Please report each line in the entries below that contains the word "height".

> **Recorded information**:
● ● ●

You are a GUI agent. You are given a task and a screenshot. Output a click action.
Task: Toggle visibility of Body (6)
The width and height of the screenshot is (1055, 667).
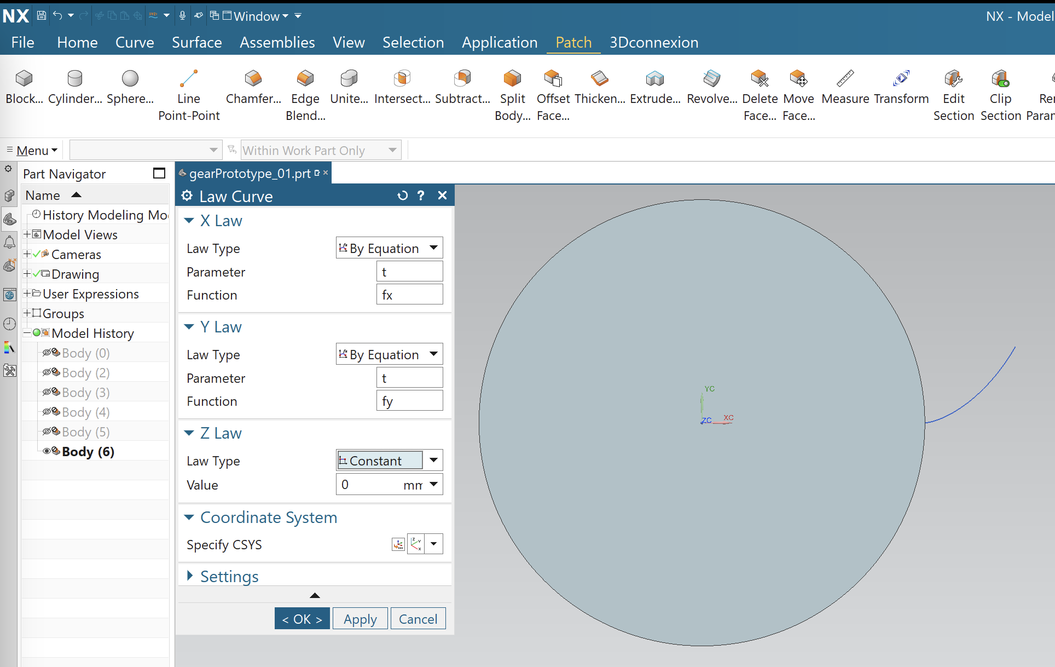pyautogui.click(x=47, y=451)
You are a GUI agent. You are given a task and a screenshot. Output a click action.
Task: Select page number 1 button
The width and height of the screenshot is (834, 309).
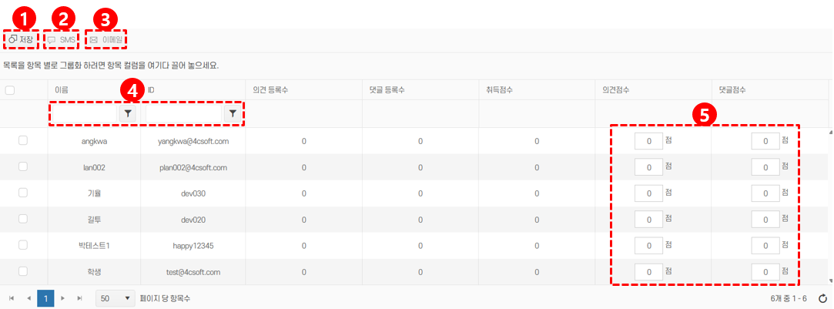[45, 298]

● ● ●

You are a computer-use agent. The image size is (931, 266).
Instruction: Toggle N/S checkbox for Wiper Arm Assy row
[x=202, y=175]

● ● ●

> **The completed task**:
The width and height of the screenshot is (1055, 667).
The width and height of the screenshot is (834, 309).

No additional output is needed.